Shoaib Alam, AI Engineer at JPMC and NLP Researcher at IIT Gandhinagar, built FinGuard-RAG to solve the silent hallucination problem in financial RAG pipelines. A single hallucinated currency symbol can turn a $45.2M revenue figure into a regulatory compliance violation.

Why This Matters

Nearly every RAG tutorial online treats financial PDFs as toy data, assuming semantic similarity is sufficient—but in institutional banking, a hallucinated decimal point or swapped currency symbol isn’t a bug, it’s a regulatory compliance violation. Standard vector search maps ‘Q2 Revenue was $40M’ identically to ‘Q3 Revenue was $40M’ because they share semantic meaning, while the financial reality differs by an entire quarter. FinGuard-RAG solves this by forcing LLM outputs to be mathematically deterministic, intercepting hallucinations before they reach users.

Key Insights

  • Standard RAG using dense vector search cannot distinguish between ‘Q2 Revenue was $40M’ and ‘Q3 Revenue was $40M’, because they are semantically identical to vector databases—creating a blind spot for financial audits (2026).
  • Traditional evaluation metrics like BLEU or semantic similarity score hallucinated currency swaps (e.g., $45.2M → €45.2M) as almost perfect, silently passing bad data to end-users (2026).
  • FinGuard-RAG uses pure regex-based extraction and SHA-256 cryptographic hashing to mathematically tie every number, date, and currency in the LLM output back to the source text—no ML inference or external API calls required (2026).
  • The library is designed for zero-tolerance compliance environments like institutional banking, hedge funds, and fintech, where a single hallucinated decimal point can trigger regulatory violations (2026).

Working Examples

Python example using FinGuard-RAG to catch a hallucinated currency symbol ($45.2M to €45.2M) before serving the response.

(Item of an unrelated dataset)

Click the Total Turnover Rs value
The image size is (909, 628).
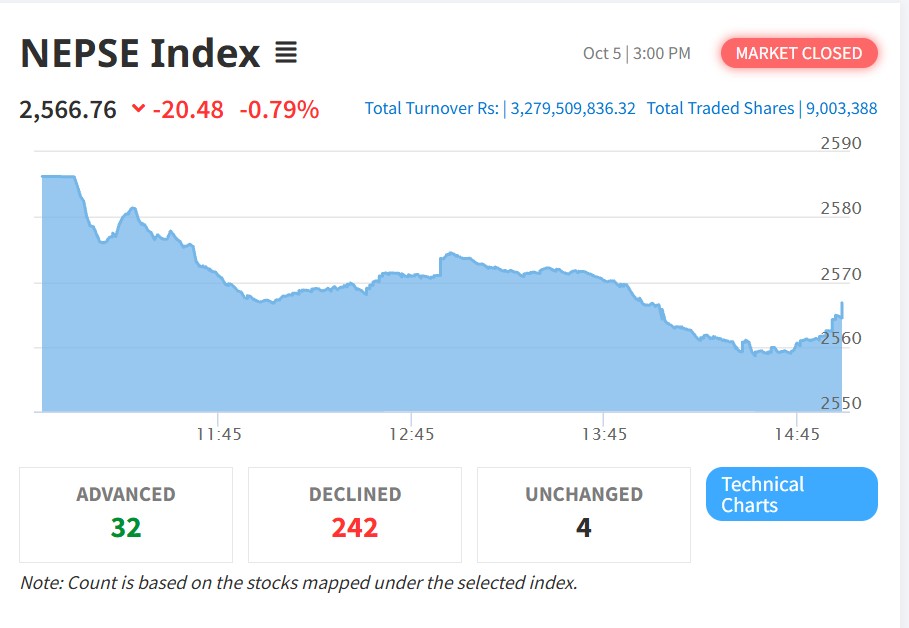(573, 108)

from finguard_rag import FiduciaryValidator
from finguard_rag.exceptions import ComplianceHallucinationError

# 1. Initialize the strict validator
validator = FiduciaryValidator(strict_mode=True)

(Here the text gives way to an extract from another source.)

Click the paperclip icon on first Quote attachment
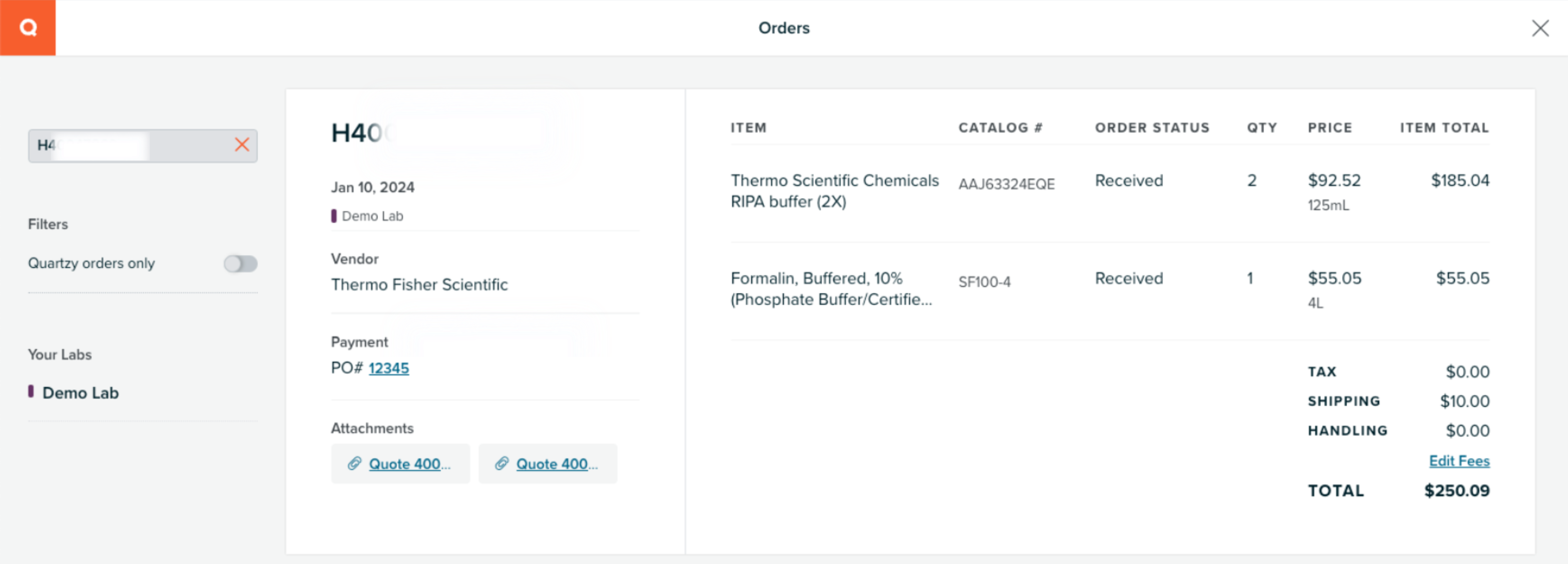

source_text = "The company reported a total operating revenue of $45.2 million for the third quarter of 2023."
generated_text = "In Q3 2023, the company saw a total operating revenue of €45.2 million."

try:
    # 2. Run the deterministic check before returning the output to the user
    audit_result = validator.validate_generation(
        source_context=source_text,
        llm_response=generated_text
    )
    print("Response is compliance-verified. Safe to serve.")
except ComplianceHallucinationError as error:
    # 3. Catch the hallucination red-handed
    print(f"🛑 BLOCKED: {error.message}")
    print(f"Failed Entities: {error.mismatched_entities}")

Practical Applications

  • Use the FiduciaryValidator in financial chatbot pipelines to catch hallucinated currency symbols (e.g., $ → €) before serving responses to institutional traders or auditors.
  • Pitfall: Relying on semantic similarity metrics alone gives false confidence; a hallucinated $45.2M to €45.2M scores highly on BLEU but constitutes a compliance failure.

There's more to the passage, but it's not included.